### WORK REQUEST
Repeat only what runs from the line with "Given: Select the Traps radio button" through the last line of the data below, both included, keeping every word as it is and leaving out the pictures.

[Saved entries]

======

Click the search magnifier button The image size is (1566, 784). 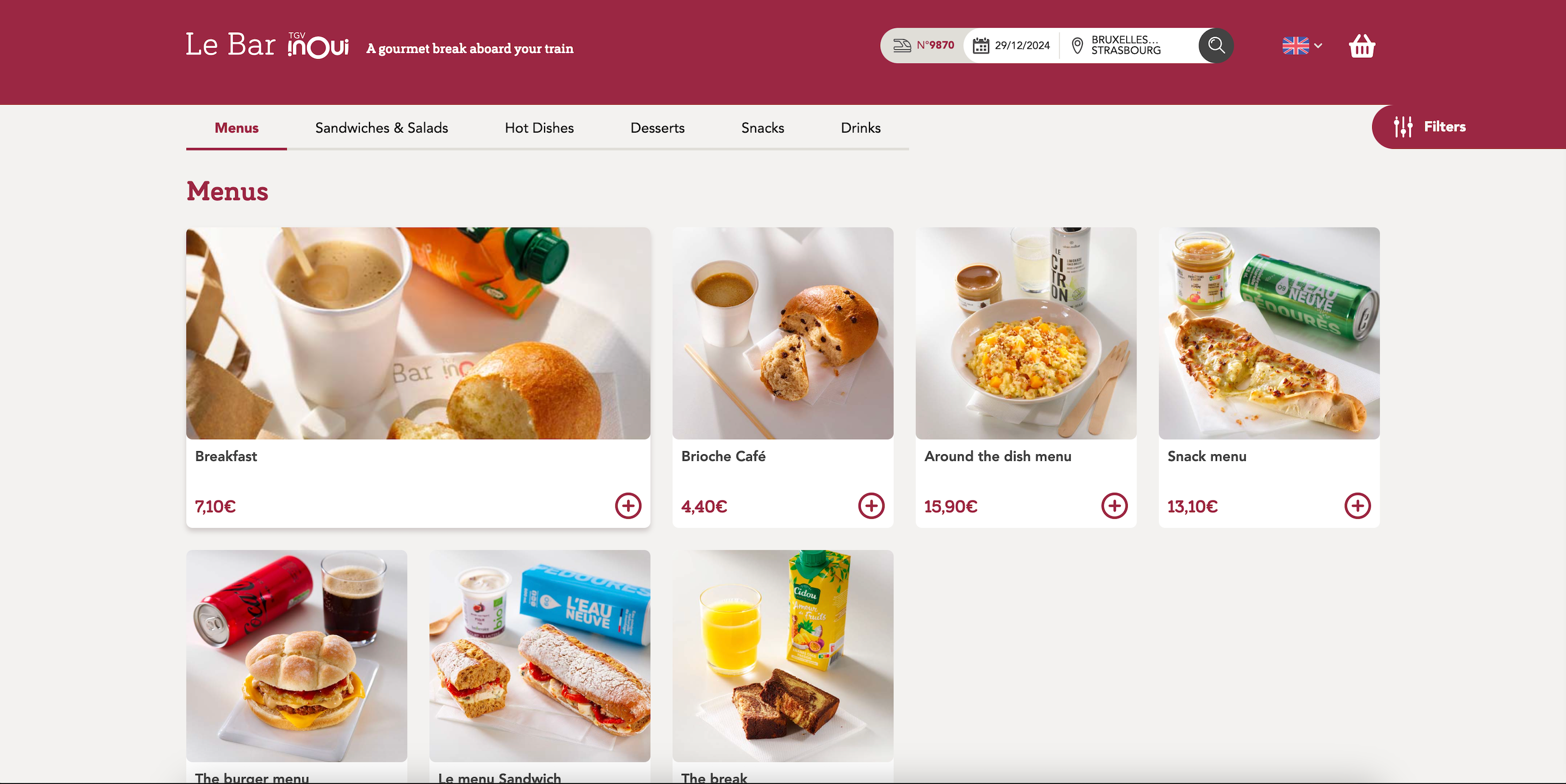point(1216,45)
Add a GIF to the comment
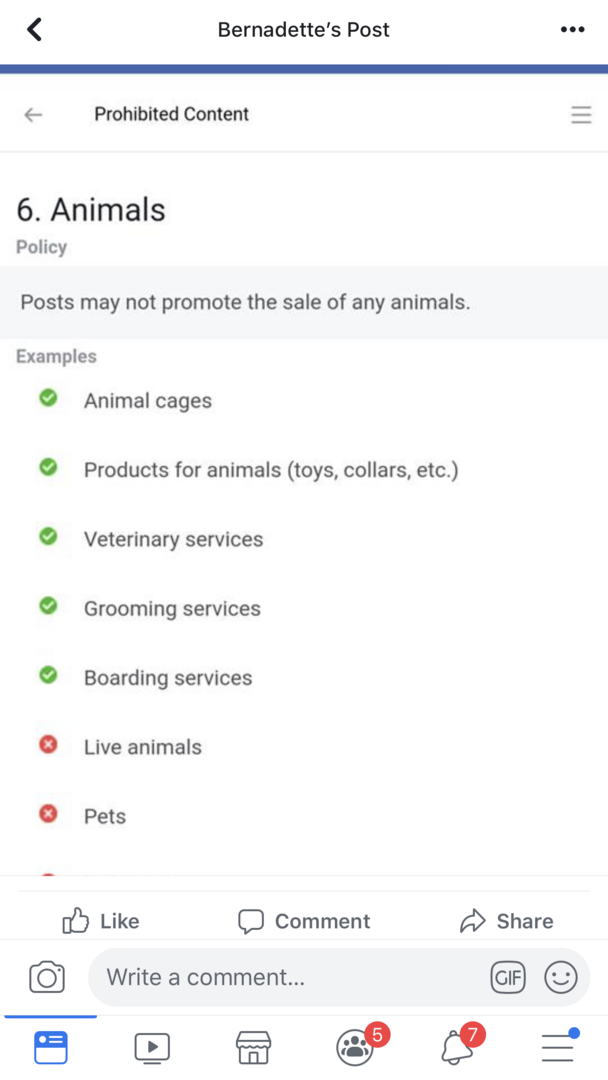This screenshot has height=1080, width=608. pyautogui.click(x=508, y=977)
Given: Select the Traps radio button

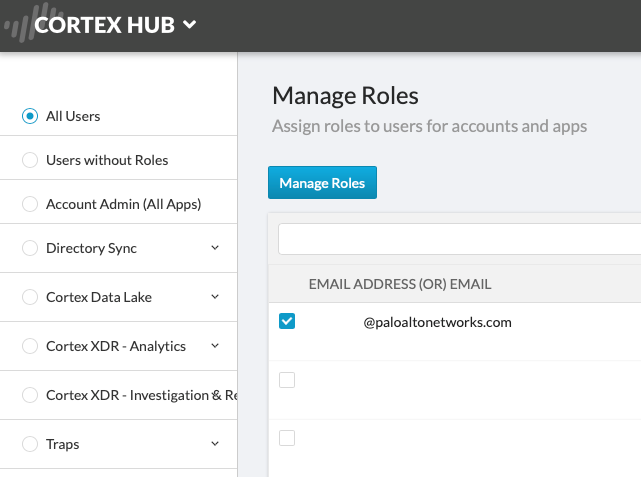Looking at the screenshot, I should 30,444.
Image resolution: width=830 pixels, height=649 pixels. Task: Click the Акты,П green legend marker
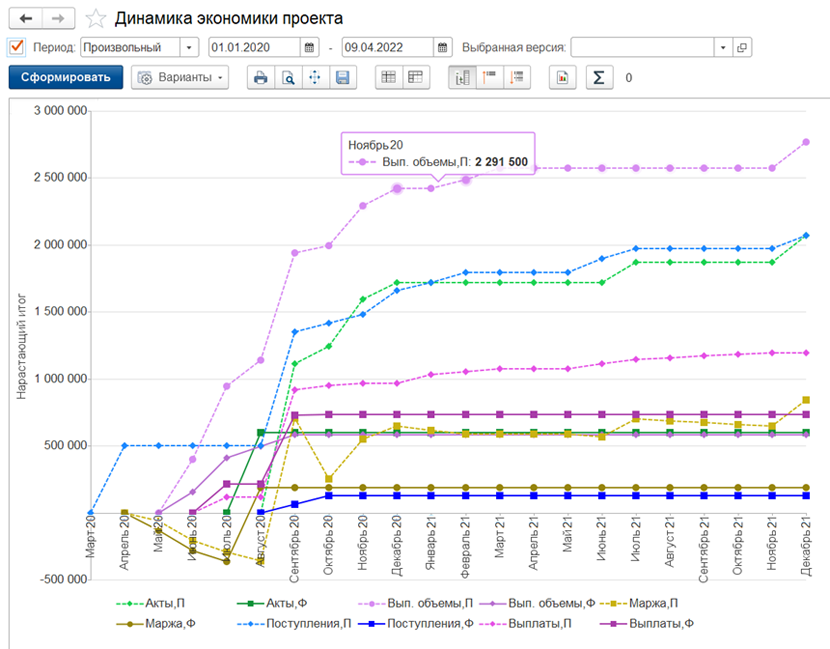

======

### WORKED SOLUTION
Given: Select the Traps radio button

Looking at the screenshot, I should 30,444.
Image resolution: width=830 pixels, height=649 pixels. Task: Click the Акты,П green legend marker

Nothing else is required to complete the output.